I can't understand, why the firewall throughput of my server is significant increasing during the last few days while everything else, including traffic, remains on it's normal level.
What scenario can result in stable traffic but increasing firewall throughput?
I show you two monthly munin graphs:
The peeks at aprox. 4 a.m. every day come from a nightly job. They are normal. Not normal is the increase of firewall throughput from former less than 15 Packets/second to now 30+ Packets/second while the traffic stays on it's normal level.

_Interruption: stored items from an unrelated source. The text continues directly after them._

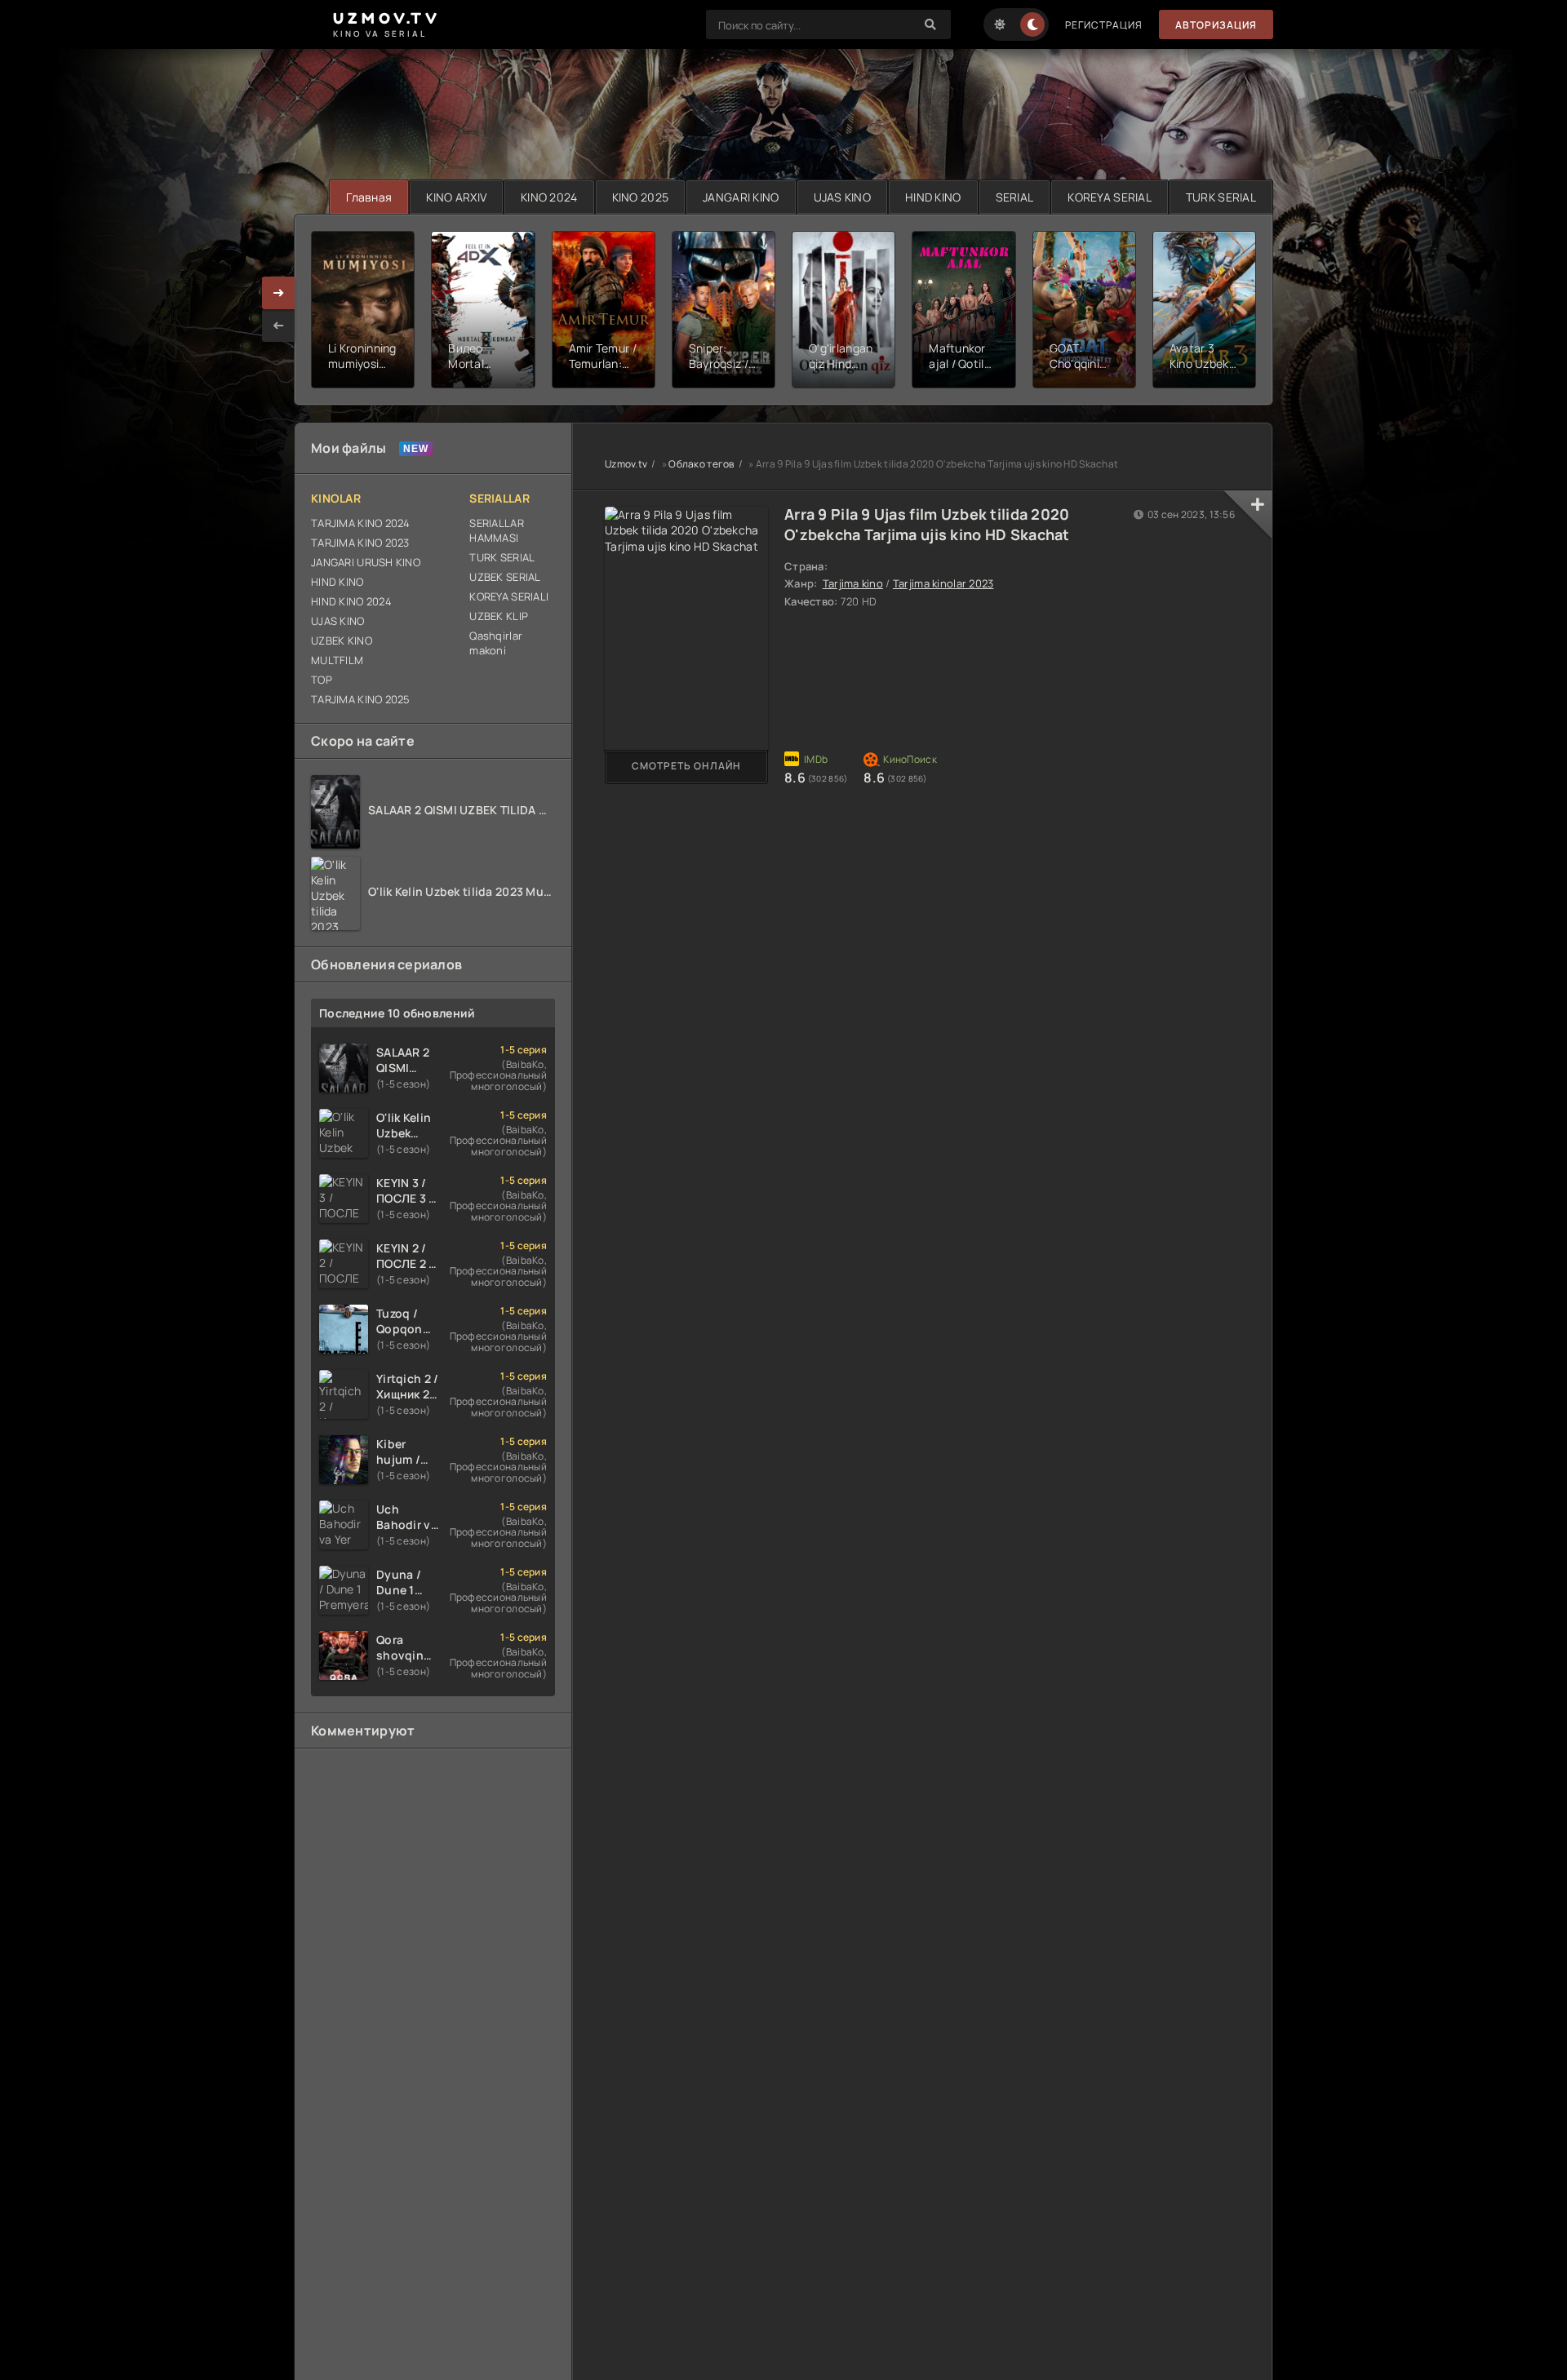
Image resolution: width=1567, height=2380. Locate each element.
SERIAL (1015, 197)
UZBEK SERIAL (504, 577)
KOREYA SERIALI (508, 596)
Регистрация (1104, 25)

My server is a virtual root-server in a remote server farm. OS is Linux Ubuntu 14.04 LTS. Webserver is Apache. Mailserver Postfix. All modules in its newest version.
I did not change any settings within the last weeks. Last reboot (after updating all packages) was on 4th Feb. The strange behavior begann in the morning of 9th Feb. I updated all packages yesterday again (without reboot), but this did not influence the high firewall throughput.

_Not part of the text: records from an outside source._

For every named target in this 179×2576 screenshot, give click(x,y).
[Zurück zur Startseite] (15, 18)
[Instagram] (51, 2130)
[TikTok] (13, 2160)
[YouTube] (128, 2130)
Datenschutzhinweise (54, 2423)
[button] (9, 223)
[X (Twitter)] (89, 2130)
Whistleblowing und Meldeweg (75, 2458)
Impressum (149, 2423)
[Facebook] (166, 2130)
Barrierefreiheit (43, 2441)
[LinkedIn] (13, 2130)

Edit (answering a comment):
Here is the result of `iptables -nvL':
root@myServer:~# iptables -nvL
Chain INPUT (policy ACCEPT 10M packets, 2883M bytes)

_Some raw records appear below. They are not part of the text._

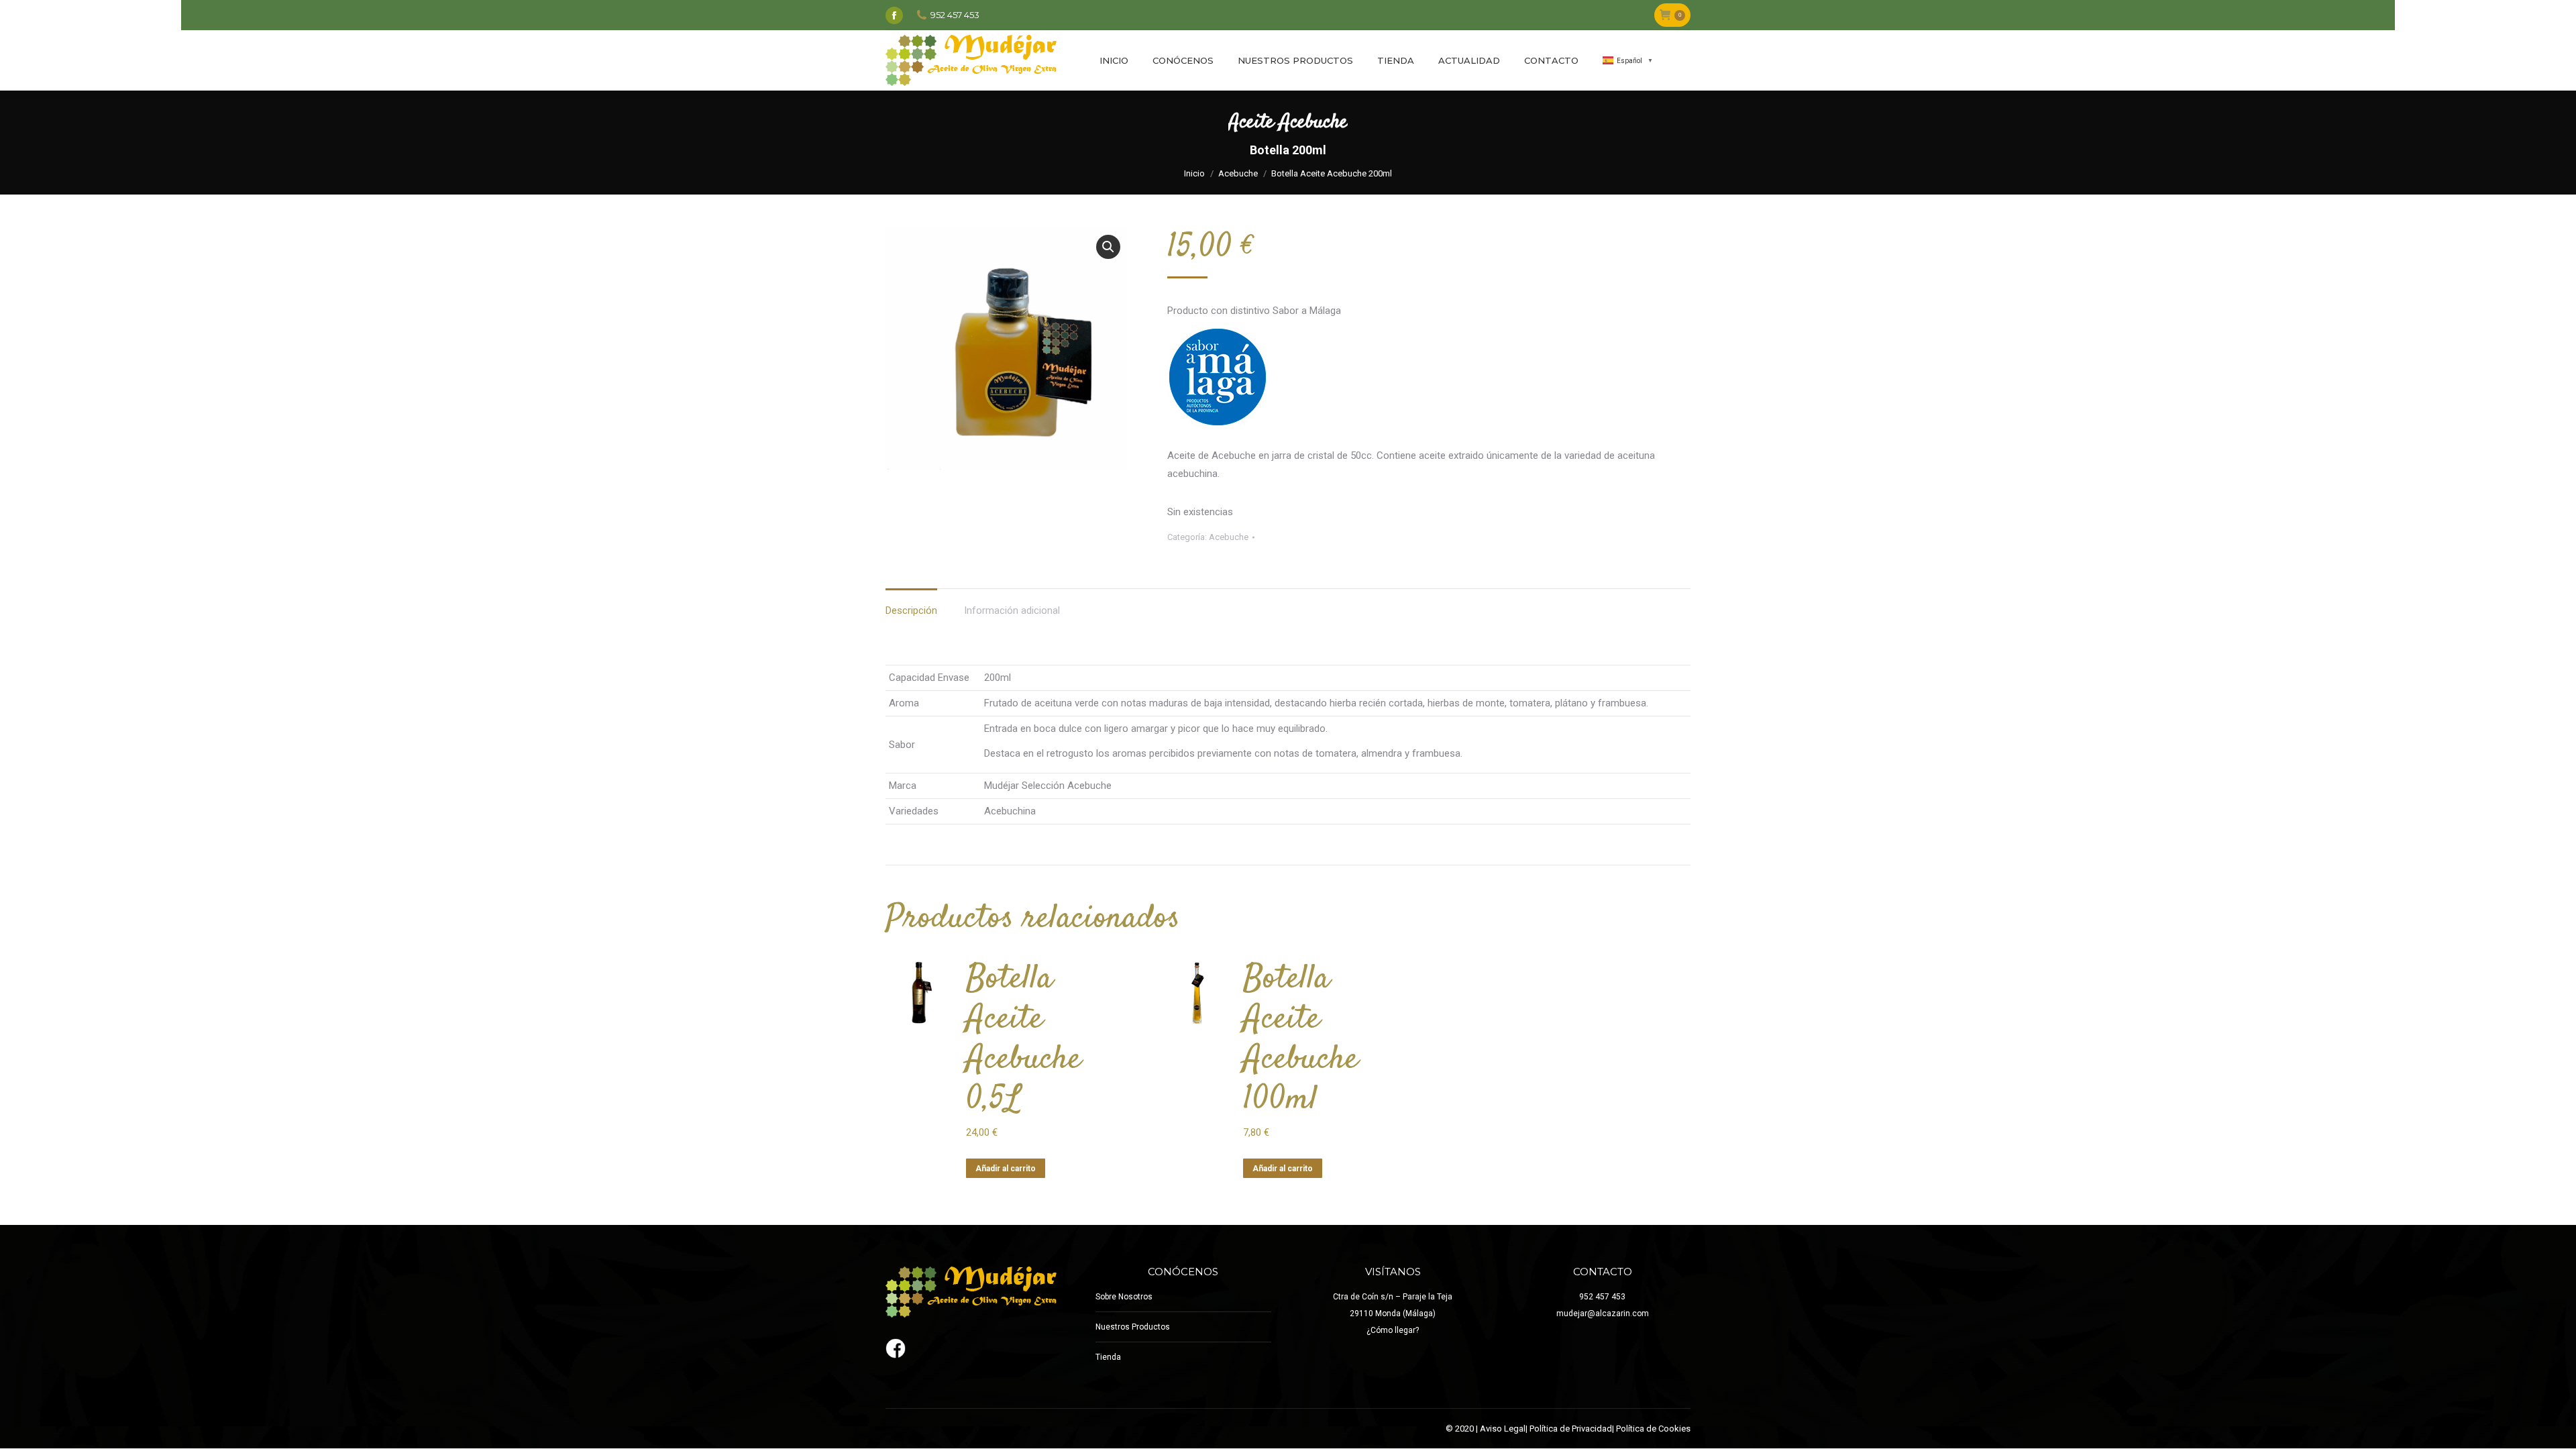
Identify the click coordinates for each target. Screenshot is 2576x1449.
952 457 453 (1602, 1296)
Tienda (1108, 1357)
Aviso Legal (1502, 1429)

pkts bytes target prot opt in out source destination
3860K 499M fail2ban-apache-nohome tcp -- * * 0.0.0.0/0 0.0.0.0/0 multiport dports 80,443
3860K 499M fail2ban-apache tcp -- * * 0.0.0.0/0 0.0.0.0/0 multiport dports 80,443
77714 24M fail2ban-postfix tcp -- * * 0.0.0.0/0 0.0.0.0/0 multiport dports 25,465,587
3860K 499M fail2ban-apache-noscript tcp -- * * 0.0.0.0/0 0.0.0.0/0 multiport dports 80,443
3344 714K fail2ban-ssh tcp -- * * 0.0.0.0/0 0.0.0.0/0 multiport dports 21101
Chain FORWARD (policy ACCEPT 0 packets, 0 bytes)
pkts bytes target prot opt in out source destination
Chain OUTPUT (policy ACCEPT 7652K packets, 5305M bytes)
pkts bytes target prot opt in out source destination
Chain fail2ban-apache (1 references)
pkts bytes target prot opt in out source destination
3860K 499M RETURN all -- * * 0.0.0.0/0 0.0.0.0/0
Chain fail2ban-apache-nohome (1 references)
pkts bytes target prot opt in out source destination
3860K 499M RETURN all -- * * 0.0.0.0/0 0.0.0.0/0
Chain fail2ban-apache-noscript (1 references)
pkts bytes target prot opt in out source destination
3860K 499M RETURN all -- * * 0.0.0.0/0 0.0.0.0/0
Chain fail2ban-postfix (1 references)
pkts bytes target prot opt in out source destination
77714 24M RETURN all -- * * 0.0.0.0/0 0.0.0.0/0
Chain fail2ban-ssh (1 references)
pkts bytes target prot opt in out source destination
3344 714K RETURN all -- * * 0.0.0.0/0 0.0.0.0/0
Fail2ban did not ban any connection within the last 2 weeks. It banned 4 connections in January, 3 in Dec'15 and 3 in Nov'15. It never ever banned anything else than connections to postfix with one exception: In August 2015 it banned ssh, which was my own connection: I three times tried to login with a wrong password.